Action item: Leave out the pictures and repeat every record exactly.

[Recorded data]
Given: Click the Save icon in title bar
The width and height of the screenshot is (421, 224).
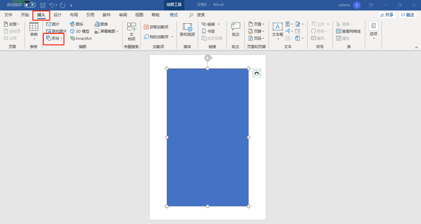Looking at the screenshot, I should tap(43, 5).
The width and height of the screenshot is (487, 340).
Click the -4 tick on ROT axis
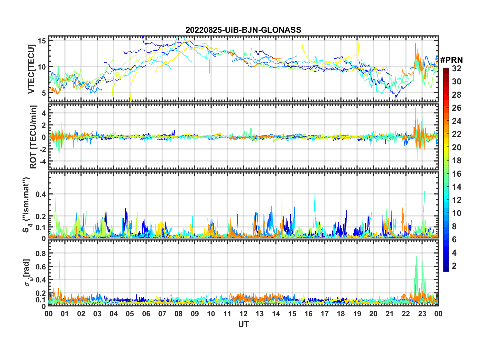click(x=41, y=162)
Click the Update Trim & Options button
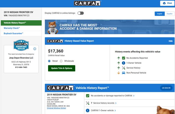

Solved problem:
Given: Click the Save icon in title bar
The width and height of the screenshot is (421, 224).
Looking at the screenshot, I should tap(43, 5).
The width and height of the screenshot is (487, 340).
Click the -4 tick on ROT axis
click(x=41, y=162)
Click the Update Trim & Options button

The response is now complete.